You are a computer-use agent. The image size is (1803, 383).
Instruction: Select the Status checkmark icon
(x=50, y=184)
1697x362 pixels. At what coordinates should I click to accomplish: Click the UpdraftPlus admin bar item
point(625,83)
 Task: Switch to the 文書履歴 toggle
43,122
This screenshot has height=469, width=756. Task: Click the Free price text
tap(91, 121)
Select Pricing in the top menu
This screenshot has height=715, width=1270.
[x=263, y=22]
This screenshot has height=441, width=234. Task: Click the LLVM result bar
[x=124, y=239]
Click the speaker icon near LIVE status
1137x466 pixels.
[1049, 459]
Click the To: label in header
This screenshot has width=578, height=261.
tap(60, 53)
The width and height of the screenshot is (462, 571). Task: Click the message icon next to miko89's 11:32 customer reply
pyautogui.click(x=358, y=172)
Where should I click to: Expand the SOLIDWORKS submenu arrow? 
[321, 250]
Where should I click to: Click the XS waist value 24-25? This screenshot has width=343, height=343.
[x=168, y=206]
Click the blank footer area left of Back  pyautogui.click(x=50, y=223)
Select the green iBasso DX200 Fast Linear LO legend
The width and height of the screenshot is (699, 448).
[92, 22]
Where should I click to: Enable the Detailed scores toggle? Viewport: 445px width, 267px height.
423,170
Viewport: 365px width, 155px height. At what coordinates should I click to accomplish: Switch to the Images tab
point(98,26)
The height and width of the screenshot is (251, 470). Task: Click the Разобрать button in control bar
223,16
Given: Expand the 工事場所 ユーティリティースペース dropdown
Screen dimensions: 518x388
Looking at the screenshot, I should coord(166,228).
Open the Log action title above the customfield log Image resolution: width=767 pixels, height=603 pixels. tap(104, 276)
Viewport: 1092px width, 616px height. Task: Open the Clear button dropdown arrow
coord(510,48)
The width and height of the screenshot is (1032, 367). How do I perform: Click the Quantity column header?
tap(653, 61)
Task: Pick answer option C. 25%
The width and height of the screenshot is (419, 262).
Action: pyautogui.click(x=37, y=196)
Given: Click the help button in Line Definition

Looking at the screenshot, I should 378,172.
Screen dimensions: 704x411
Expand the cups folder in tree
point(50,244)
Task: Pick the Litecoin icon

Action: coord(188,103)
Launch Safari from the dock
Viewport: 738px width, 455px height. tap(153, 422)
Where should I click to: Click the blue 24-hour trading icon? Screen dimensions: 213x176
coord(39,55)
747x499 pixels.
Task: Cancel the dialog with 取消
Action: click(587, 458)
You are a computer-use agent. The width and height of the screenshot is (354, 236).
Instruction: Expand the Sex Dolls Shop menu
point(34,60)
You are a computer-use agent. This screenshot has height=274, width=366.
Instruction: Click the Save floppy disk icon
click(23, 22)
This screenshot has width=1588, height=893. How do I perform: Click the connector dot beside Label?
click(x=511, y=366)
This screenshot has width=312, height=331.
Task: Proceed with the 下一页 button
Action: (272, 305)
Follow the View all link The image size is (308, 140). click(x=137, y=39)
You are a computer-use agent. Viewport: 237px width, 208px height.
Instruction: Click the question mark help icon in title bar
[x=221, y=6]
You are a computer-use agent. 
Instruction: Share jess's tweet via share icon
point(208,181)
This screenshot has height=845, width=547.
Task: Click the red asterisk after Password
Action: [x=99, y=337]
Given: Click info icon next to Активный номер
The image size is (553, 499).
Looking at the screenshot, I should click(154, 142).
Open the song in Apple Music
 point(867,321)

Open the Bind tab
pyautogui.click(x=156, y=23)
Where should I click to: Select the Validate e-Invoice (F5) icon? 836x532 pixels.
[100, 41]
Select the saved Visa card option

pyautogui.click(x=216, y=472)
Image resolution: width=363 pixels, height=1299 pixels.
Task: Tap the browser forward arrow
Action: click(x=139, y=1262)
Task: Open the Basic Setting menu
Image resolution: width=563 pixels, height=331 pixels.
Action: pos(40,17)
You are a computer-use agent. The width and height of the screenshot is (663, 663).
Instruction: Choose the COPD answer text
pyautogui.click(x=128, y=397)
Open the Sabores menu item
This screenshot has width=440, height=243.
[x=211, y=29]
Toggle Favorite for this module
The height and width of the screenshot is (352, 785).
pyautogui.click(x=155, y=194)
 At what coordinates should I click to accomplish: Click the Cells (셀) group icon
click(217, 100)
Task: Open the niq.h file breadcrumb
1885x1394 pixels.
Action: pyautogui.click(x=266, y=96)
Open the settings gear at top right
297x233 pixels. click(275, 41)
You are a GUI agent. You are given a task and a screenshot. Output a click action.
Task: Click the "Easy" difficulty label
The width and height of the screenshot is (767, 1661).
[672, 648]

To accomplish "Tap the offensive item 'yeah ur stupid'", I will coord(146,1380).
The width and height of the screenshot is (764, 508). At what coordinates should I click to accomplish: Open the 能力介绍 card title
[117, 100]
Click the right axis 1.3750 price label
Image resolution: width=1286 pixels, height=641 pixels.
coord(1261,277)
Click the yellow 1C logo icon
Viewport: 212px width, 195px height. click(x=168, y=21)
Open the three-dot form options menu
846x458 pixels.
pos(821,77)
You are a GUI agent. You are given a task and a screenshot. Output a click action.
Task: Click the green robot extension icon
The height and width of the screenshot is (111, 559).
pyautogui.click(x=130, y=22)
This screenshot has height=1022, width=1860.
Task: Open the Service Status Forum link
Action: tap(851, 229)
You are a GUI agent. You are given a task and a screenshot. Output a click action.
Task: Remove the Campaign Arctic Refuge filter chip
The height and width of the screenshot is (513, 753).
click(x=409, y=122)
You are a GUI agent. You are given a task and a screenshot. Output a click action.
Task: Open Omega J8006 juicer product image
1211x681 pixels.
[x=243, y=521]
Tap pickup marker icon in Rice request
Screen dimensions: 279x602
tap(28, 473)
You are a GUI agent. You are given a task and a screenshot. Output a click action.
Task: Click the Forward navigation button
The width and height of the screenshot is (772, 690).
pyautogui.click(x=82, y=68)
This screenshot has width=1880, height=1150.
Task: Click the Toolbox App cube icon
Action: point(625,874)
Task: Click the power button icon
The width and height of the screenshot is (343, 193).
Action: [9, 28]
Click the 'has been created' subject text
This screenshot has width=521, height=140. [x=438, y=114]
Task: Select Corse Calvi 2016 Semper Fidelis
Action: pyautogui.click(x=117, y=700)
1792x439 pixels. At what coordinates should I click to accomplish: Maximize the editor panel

### [About this exercise]
Repeat, word for word, the lines above between the line holding "Task: Open the Basic Setting menu" and the line holding "Click the right axis 1.3750 price label", inclusive; omit everything else.

### [Completed exercise]
Task: Open the Basic Setting menu
Image resolution: width=563 pixels, height=331 pixels.
Action: pos(40,17)
You are a computer-use agent. The width and height of the screenshot is (663, 663).
Instruction: Choose the COPD answer text
pyautogui.click(x=128, y=397)
Open the Sabores menu item
This screenshot has width=440, height=243.
[x=211, y=29]
Toggle Favorite for this module
The height and width of the screenshot is (352, 785).
pyautogui.click(x=155, y=194)
 At what coordinates should I click to accomplish: Click the Cells (셀) group icon
click(217, 100)
Task: Open the niq.h file breadcrumb
1885x1394 pixels.
Action: pyautogui.click(x=266, y=96)
Open the settings gear at top right
297x233 pixels. click(275, 41)
You are a GUI agent. You are given a task and a screenshot. Output a click action.
Task: Click the "Easy" difficulty label
The width and height of the screenshot is (767, 1661).
[672, 648]

To accomplish "Tap the offensive item 'yeah ur stupid'", I will coord(146,1380).
The width and height of the screenshot is (764, 508). At what coordinates should I click to accomplish: Open the 能力介绍 card title
[117, 100]
Click the right axis 1.3750 price label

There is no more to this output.